Je trouve le jokari trop nul


----------



## gKatarn (7 Septembre 2009)

T'as trop tiré sur l'elastoc ?


----------



## Lila (7 Septembre 2009)

....j'ai réussi à choper Bassou en plein entraînement ......

..;impressionnant !!!!


----------



## [Vezøul]Numerø41 (7 Septembre 2009)

Trop de force dans le bras le bassou, un vrai troll


----------



## boodou (7 Septembre 2009)

Lila a dit:


> ....j'ai réussi à choper Bassou en plein entraînement ......
> 
> ..;impressionnant !!!!





			
				[Vezøul]Numerø41;5209192 a dit:
			
		

> Trop de force dans le bras le bassou, un vrai troll




Et forcément, le coup part trop vite


----------



## [Vezøul]Numerø41 (7 Septembre 2009)

Oui c'est le problème des Trolls, l'analyse est trop longue et avant qu'ils ne comprennent que ça va leur revenir en pleine gueule, ils sont déjà à terre


----------



## Lila (7 Septembre 2009)

:rose:.....bon j'avoue ....

...ce document est tiré d'un tutoriel secret destiné aux nioubs nouveau membres qui, par failloterie amour de ce sport, voudraient s'inscrire au *VIP JOKARI CLUB OF SUPER U PARK OF VEZOUL*..........

....l'introduction l'intronisation du membre étant supervisée par Sonnyboy en personne....:love:


----------



## Grug (7 Septembre 2009)

Bassman a dit:


> C'est vrai quoi, du nioub ouvre du fil inepte alors que la réserve de fils ultra interressants est quasiment sans limite.
> 
> Sur celui là, on s'intéressera au Jokari, sport passionnant, mais je vous promet très bientôt l'ouverture de fils pour :
> 
> ...


Ben tu vois quand tu veux


----------



## Bassman (7 Septembre 2009)

Je peux donc ?


----------



## [Vezøul]Numerø41 (7 Septembre 2009)

Wai tu peux arrêter


----------



## jugnin (7 Septembre 2009)

J'ai reçu un MP anonyme, mais néanmoins signé, dans lequel l'auteur me fait savoir son allégresse de voir enfin un fil consacré à sa futile individualité.
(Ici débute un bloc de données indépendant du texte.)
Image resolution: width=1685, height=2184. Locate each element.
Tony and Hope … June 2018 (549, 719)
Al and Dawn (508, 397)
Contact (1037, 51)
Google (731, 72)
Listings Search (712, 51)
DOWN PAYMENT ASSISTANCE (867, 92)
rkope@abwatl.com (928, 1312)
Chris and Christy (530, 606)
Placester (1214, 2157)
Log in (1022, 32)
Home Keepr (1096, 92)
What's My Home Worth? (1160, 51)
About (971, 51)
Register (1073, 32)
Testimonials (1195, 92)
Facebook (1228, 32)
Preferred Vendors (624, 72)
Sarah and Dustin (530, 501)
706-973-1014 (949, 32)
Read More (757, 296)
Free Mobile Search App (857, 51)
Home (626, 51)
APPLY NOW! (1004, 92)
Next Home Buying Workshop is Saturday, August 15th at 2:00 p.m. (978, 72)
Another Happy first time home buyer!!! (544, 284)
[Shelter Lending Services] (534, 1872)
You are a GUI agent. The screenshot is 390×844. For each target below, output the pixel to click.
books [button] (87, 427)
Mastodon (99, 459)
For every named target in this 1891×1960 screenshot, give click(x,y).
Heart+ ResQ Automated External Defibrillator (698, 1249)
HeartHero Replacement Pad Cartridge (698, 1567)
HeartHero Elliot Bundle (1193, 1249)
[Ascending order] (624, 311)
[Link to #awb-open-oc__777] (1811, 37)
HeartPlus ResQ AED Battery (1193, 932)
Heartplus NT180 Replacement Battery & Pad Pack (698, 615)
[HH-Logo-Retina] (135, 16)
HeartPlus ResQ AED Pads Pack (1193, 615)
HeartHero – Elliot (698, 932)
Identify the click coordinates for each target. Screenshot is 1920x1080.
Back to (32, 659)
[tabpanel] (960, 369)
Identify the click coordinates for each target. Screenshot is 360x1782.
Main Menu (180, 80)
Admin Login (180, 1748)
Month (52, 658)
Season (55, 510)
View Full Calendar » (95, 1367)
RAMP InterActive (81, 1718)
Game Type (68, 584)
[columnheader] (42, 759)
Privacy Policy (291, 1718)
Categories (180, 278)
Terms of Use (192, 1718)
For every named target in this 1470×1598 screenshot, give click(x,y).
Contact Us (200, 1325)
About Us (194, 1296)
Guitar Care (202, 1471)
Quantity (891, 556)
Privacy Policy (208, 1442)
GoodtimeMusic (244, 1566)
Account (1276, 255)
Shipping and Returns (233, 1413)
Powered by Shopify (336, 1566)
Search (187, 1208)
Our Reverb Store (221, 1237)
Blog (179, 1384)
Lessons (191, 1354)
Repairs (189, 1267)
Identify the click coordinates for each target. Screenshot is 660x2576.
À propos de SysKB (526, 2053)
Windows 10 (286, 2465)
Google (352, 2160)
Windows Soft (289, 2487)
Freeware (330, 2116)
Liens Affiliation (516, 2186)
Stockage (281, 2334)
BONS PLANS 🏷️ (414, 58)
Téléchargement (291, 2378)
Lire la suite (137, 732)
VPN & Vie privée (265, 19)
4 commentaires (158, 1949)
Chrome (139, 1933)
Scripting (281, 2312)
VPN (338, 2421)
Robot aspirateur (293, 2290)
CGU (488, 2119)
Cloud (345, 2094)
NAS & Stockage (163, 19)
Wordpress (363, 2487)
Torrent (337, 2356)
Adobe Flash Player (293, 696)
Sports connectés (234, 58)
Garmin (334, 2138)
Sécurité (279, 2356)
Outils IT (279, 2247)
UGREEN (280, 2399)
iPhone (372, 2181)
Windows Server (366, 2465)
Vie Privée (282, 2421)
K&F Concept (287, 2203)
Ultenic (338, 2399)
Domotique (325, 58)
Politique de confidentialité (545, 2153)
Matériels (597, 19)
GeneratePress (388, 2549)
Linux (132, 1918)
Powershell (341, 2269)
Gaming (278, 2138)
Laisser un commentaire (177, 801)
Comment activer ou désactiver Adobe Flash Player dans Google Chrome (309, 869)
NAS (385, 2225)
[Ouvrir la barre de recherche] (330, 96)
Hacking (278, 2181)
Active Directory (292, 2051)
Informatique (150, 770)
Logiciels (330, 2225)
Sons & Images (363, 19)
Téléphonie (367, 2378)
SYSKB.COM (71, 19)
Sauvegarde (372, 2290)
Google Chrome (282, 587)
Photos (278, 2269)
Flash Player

Voilà. L'être humaine en question s'appelant Jo, et montrant une forte propension à rire de rien, elle me témoigne sa satisfaction de vous voir porter de l'intérêt au Jokari. 

Ouais, nan, pour une fois, j'y peux rien.

Précisant tout de même la peur qui la paralysait à l'idée de vous l'annoncer par la voie directe, et présumant de ma capacité à le comprendre. Moi. Donc ça arrive dans ma boîte.

Alors, je vous demande :* J'AI UNE TETE DE PSY POUR VANNES POURRIES ?!*


----------



## macinside (7 Septembre 2009)

boodou a dit:


> Moi je vais attendre le fil sur le curling pour vraiment me lâcher



Curling Hooollliiiiggaaannnn ! :love:


----------



## itako (8 Septembre 2009)

Ca me rappel un truc.


----------



## Sindanárië (8 Septembre 2009)

Perso je préfère le billard américain queues, boules et trous béants


----------



## TibomonG4 (8 Septembre 2009)

jugnin a dit:


> Alors, je vous demande :* J'AI UNE TETE DE PSY POUR VANNES POURRIES ?!*



... Oui...


----------



## [Vezøul]Numerø41 (8 Septembre 2009)

Si vezoul est la capital du caddie, levallois est celle du jokari


----------



## Lila (8 Septembre 2009)

jugnin a dit:


> J'ai reçu un MP anonyme, mais néanmoins signé, dans lequel l'auteur me fait savoir son allégresse de voir enfin un fil consacré à sa futile individualité.
> 
> Voilà. L'être humaine en question s'appelant Jo, et montrant une forte propension à rire de rien, elle me témoigne sa satisfaction de vous voir porter de l'intérêt au Jokari.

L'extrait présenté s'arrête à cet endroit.